[SOLVED] Can't access web interface after install - zclient.IO_ERROR in log

[JpMaxMan]

I am trying to install Zimbra on a Redhat 5 machine that is behind a firewall (I know that the recommendation is to not have it behind a firewall). I have the private IP setup 192.168.1.13 and have the public IP mapped. From my network I have full pass through (all ports) enabled.

Everything seems to install fine, no issues until the end when it says it cannot initialize the documents. Looking at the log I see this error:

Code:

 ERROR: zclient.IO_ERROR (invoke Connection refused, server: localhost) (cause: java.net.ConnectException Connection refused)

Now, from another post w/ similar issues I tried the command:

zmprov ga

which I get the same error:

Code:

ERROR: zclient.IO_ERROR (invoke Connection refused, server: localhost) (cause: java.net.ConnectException Connection refused)

I also cannot login to any of the web portals, admin or otherwise. I changed via the install the port for the zimbra web portion to run on port 8080 so it didn't conflict w/ an existing apache install. Port 80 was the only conflict listed in the conflict list.

Any help on next steps would be appreciated, I'm sort of at a loss. I've installed Zimbra 3 other times without too much trouble. Now I've finally licensed it to put into our production environment and am running into issues... (murpheys law!).

Thanks!

[phoenix]

You should also disable SElinux on the Zimbra server. If you are behind a firewall on a LAN IP then you'll need a Split DNS set-up and a correct /etc/hosts file. Run the following on the zimbra server:

Code:

host `hostname`  <-- use backticks not single quotes
dig yourdomain.com any
dig yourdomain.com mx

and post the output.

[JpMaxMan]

Ok, I already had selinux disabled. Here are the outputs you requested:

[edited]

ok, I see the issue, the hostname needs to resolve to the private IP or the public IP needs to loop back to the private. Let me make some adjustments and I'll let you know if it worked.

[JpMaxMan]

Ok, I am working with our network engineers on this. Would it be accurate to say that I need to be able to connect to SMTP using the public IP from the server itself? i.e. if I am at a terminal on the server:

telnet publicip 25

should solicit a connection? and that that would solve this?

[phoenix]

Quote:

Originally Posted by JpMaxMan

Ok, I am working with our network engineers on this. Would it be accurate to say that I need to be able to connect to SMTP using the public IP from the server itself? i.e. if I am at a terminal on the server:

That depends what you're trying to do and if you've got the split DNS set-up or if your firwall does loopback (it probably doesn't). In general if you're external to the LAN you use the public IP with the port forwarded through the firewall to the zimbra server. If you are on the LAN then you should use the LAN IP (if the firewall does loopback then you could use the public IP or the LAN IP).

[JpMaxMan]

I am trying to avoid setting up split dns. So, I am pursuing the loopback path. I am wondering if that will fix this issue?
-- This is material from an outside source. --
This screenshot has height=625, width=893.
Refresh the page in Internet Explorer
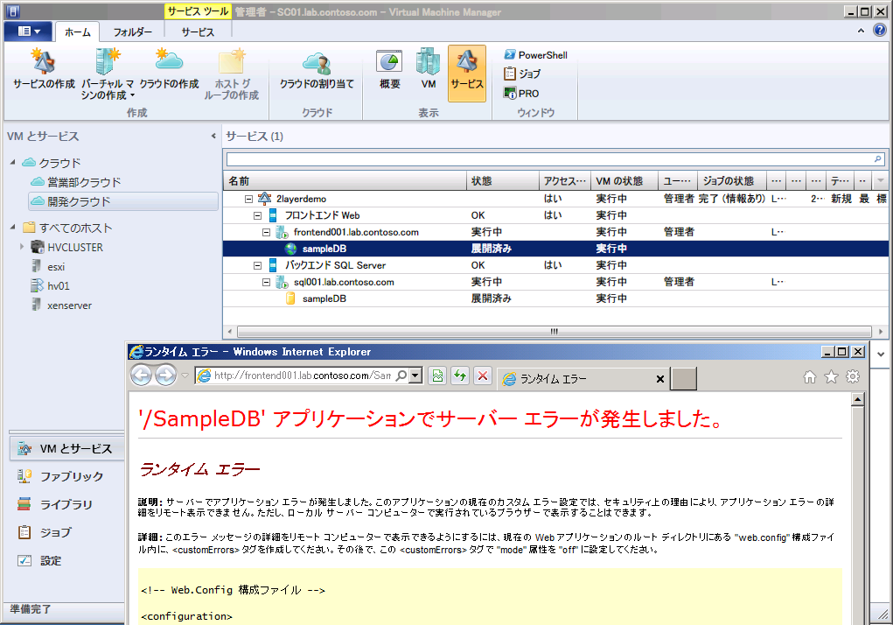point(460,376)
I actually already have DJBDNS running on that server and don't want to create any conflicts.

[JpMaxMan]

I had "DNS Doctoring" enabled on the firewall, but it doesn't seem to be making a difference.

"We now have DNS Doctoring enabled on the firewall which will make the firewall return internal IP addresses for lookups which return the external IP address."

I guess what I'm looking to you for is specifically what needs to resolve to what and what I can to do to test that connectivity?

[phoenix]

It would be far simpler setting up a Split DNS, why don't you want to do that?

[JpMaxMan]

Quote:

Originally Posted by phoenix

It would be far simpler setting up a Split DNS, why don't you want to do that?

Because I'm using this machine as a secondary DNS server. While I could probably use BIND on one IP and TinyDNS on a second for the secondary DNS - I'd prefer to keep it simple.

[phoenix]

You don't need a second DNS server, just add the zone for your LAN to the current DNS server.